[Rows showing where targets appear]
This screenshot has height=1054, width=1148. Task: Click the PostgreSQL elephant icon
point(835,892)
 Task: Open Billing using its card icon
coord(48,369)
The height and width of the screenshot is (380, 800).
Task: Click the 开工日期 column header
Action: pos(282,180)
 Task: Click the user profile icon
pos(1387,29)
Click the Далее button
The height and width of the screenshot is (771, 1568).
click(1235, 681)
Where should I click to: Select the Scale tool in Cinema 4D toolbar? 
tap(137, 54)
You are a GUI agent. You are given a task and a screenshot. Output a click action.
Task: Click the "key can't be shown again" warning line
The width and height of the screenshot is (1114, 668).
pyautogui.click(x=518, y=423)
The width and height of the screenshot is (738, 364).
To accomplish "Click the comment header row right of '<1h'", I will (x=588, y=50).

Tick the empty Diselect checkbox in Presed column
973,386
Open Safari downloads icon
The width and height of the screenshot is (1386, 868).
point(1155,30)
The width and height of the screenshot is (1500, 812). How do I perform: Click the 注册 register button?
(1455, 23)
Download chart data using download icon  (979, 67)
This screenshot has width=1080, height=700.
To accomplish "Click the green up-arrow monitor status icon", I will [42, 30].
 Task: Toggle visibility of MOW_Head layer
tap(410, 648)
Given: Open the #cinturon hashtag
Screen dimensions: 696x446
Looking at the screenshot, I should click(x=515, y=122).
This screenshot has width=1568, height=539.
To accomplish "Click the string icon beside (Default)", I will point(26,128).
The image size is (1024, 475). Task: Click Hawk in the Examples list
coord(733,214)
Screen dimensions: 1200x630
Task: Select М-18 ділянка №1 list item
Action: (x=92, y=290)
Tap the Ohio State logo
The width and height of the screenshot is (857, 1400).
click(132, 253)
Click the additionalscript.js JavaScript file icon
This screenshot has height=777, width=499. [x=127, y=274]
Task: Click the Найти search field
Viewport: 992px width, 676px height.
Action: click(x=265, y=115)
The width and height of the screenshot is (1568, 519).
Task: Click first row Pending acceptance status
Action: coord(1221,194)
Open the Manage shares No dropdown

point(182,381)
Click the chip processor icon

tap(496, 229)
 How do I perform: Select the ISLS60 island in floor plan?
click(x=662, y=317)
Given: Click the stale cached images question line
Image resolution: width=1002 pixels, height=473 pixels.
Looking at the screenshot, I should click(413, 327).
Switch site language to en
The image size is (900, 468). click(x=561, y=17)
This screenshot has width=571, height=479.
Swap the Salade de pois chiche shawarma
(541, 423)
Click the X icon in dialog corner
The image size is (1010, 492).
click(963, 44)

CHALLENGE
Please give every line of the listing above as a Markdown table with the columns "No." and "Line", numbering the rows and leaving out blank lines.

RESPONSE TO THE TASK
| No. | Line |
|---|---|
| 1 | This screenshot has height=1054, width=1148. Task: Click the PostgreSQL elephant icon |
| 2 | point(835,892) |
| 3 |  Task: Open Billing using its card icon |
| 4 | coord(48,369) |
| 5 | The height and width of the screenshot is (380, 800). |
| 6 | Task: Click the 开工日期 column header |
| 7 | Action: pos(282,180) |
| 8 |  Task: Click the user profile icon |
| 9 | pos(1387,29) |
| 10 | Click the Далее button |
| 11 | The height and width of the screenshot is (771, 1568). |
| 12 | click(1235, 681) |
| 13 | Where should I click to: Select the Scale tool in Cinema 4D toolbar?  |
| 14 | tap(137, 54) |
| 15 | You are a GUI agent. You are given a task and a screenshot. Output a click action. |
| 16 | Task: Click the "key can't be shown again" warning line |
| 17 | The width and height of the screenshot is (1114, 668). |
| 18 | pyautogui.click(x=518, y=423) |
| 19 | The width and height of the screenshot is (738, 364). |
| 20 | To accomplish "Click the comment header row right of '<1h'", I will (x=588, y=50). |
| 21 | Tick the empty Diselect checkbox in Presed column |
| 22 | 973,386 |
| 23 | Open Safari downloads icon |
| 24 | The width and height of the screenshot is (1386, 868). |
| 25 | point(1155,30) |
| 26 | The width and height of the screenshot is (1500, 812). How do I perform: Click the 注册 register button? |
| 27 | (1455, 23) |
| 28 | Download chart data using download icon  (979, 67) |
| 29 | This screenshot has width=1080, height=700. |
| 30 | To accomplish "Click the green up-arrow monitor status icon", I will [42, 30]. |
| 31 |  Task: Toggle visibility of MOW_Head layer |
| 32 | tap(410, 648) |
| 33 | Given: Open the #cinturon hashtag |
| 34 | Screen dimensions: 696x446 |
| 35 | Looking at the screenshot, I should click(x=515, y=122). |
| 36 | This screenshot has width=1568, height=539. |
| 37 | To accomplish "Click the string icon beside (Default)", I will point(26,128). |
| 38 | The image size is (1024, 475). Task: Click Hawk in the Examples list |
| 39 | coord(733,214) |
| 40 | Screen dimensions: 1200x630 |
| 41 | Task: Select М-18 ділянка №1 list item |
| 42 | Action: (x=92, y=290) |
| 43 | Tap the Ohio State logo |
| 44 | The width and height of the screenshot is (857, 1400). |
| 45 | click(132, 253) |
| 46 | Click the additionalscript.js JavaScript file icon |
| 47 | This screenshot has height=777, width=499. [x=127, y=274] |
| 48 | Task: Click the Найти search field |
| 49 | Viewport: 992px width, 676px height. |
| 50 | Action: click(x=265, y=115) |
| 51 | The width and height of the screenshot is (1568, 519). |
| 52 | Task: Click first row Pending acceptance status |
| 53 | Action: coord(1221,194) |
| 54 | Open the Manage shares No dropdown |
| 55 | point(182,381) |
| 56 | Click the chip processor icon |
| 57 | tap(496, 229) |
| 58 |  How do I perform: Select the ISLS60 island in floor plan? |
| 59 | click(x=662, y=317) |
| 60 | Given: Click the stale cached images question line |
| 61 | Image resolution: width=1002 pixels, height=473 pixels. |
| 62 | Looking at the screenshot, I should click(413, 327). |
| 63 | Switch site language to en |
| 64 | The image size is (900, 468). click(x=561, y=17) |
| 65 | This screenshot has width=571, height=479. |
| 66 | Swap the Salade de pois chiche shawarma |
| 67 | (541, 423) |
| 68 | Click the X icon in dialog corner |
| 69 | The image size is (1010, 492). |
| 70 | click(963, 44) |